**DOCUMENT EXTRACT**
Technician Online, Senior Staff Writer
Aug 23, 2010
Tuesday afternoon, the former legendary women's basketball coach of the Wolfpack, Kay Yow, was memorialized for her contributions to the university. To honor Yow, a garden was constructed in between Reynolds Coliseum and the Talley Student Center. This garden was named the Coaches' Corner and in the middle of it, a bronze statue of Yow now stands immortalizing her.
Yow succumbed to her longstanding battle with breast cancer on January 24, 2009. She finished her career with 680 wins at State, five ACC regular season titles, four tournament titles and an Olympic gold medal in 1988.
Before the unveiling of the statue, words were given by chancellor James Woodard and athletic director and younger sister of coach Yow, Debbie Yow. Linda Robuck, a close friend of Yow's, gave the closing remarks.
Tuesday's ceremony was the culmination of Kay Yow's dedication to her family and N.C. State University, according to Debbie Yow.
"Two families mattered, the Yow family and the Wolfpack family," Debbie Yow said. "The combination of these two families completed her life professionally and personally. Today, all of you share your affection for Kay and celebrate the mark she left behind. I know that she is alive and listening today, and that she is happy with no cancer. "
Senior Jeffrey Johnson, the student athletic director, said the most important aspect of this memorial is that the student body, not university officials, drove the project.
"The idea came from a student, an exit poll for our student body president election," Johnson said. "Coach Yow meant so much to our student body that it would be fitting for us to do a memorial for her. "

**SUPPLIED INFORMATION**
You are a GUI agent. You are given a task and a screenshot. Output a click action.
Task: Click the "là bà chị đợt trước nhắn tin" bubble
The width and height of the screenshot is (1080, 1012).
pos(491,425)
...
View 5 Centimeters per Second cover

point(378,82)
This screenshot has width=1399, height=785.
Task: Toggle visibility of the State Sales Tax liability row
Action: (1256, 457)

**WORK TASK**
Please copy the passage of the Kay Yow memorial article from "Technician Online, Senior" up to and including "medal in 1988.", word for word.

**SOLUTION**
Technician Online, Senior Staff Writer
Aug 23, 2010
Tuesday afternoon, the former legendary women's basketball coach of the Wolfpack, Kay Yow, was memorialized for her contributions to the university. To honor Yow, a garden was constructed in between Reynolds Coliseum and the Talley Student Center. This garden was named the Coaches' Corner and in the middle of it, a bronze statue of Yow now stands immortalizing her.
Yow succumbed to her longstanding battle with breast cancer on January 24, 2009. She finished her career with 680 wins at State, five ACC regular season titles, four tournament titles and an Olympic gold medal in 1988.